Aim of the task:
Every line below containing the word "computer" should be found and copied.

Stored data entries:
----------------------------------------
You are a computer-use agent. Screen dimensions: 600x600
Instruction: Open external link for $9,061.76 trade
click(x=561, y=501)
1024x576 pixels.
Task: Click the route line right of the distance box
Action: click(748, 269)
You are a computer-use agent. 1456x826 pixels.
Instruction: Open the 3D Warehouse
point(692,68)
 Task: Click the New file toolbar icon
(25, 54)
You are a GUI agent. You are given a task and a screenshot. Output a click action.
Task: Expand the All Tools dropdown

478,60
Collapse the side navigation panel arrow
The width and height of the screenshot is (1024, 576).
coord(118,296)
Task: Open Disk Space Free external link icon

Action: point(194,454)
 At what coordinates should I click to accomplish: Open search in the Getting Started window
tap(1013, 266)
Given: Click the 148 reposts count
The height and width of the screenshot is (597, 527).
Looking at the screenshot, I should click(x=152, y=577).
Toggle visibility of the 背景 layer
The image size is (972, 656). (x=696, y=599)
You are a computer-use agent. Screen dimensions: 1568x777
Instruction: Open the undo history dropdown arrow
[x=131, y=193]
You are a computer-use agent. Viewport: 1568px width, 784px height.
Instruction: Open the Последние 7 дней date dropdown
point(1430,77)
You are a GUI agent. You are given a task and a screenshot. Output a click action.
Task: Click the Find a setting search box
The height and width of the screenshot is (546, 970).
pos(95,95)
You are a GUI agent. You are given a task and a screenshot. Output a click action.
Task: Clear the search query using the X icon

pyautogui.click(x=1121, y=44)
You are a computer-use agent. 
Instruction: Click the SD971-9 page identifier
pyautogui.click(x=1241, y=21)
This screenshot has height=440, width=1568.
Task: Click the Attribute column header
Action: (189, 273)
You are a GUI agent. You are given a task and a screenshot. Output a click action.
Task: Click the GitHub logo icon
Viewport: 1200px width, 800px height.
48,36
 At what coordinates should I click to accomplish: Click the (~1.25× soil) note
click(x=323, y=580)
----------------------------------------
Output below:
You are a computer-use agent. Screen dimensions: 600x600
You are a computer-use agent. 1456x826 pixels.
You are a computer-use agent. Screen dimensions: 1568x777
You are a computer-use agent. Viewport: 1568px width, 784px height.
You are a computer-use agent. 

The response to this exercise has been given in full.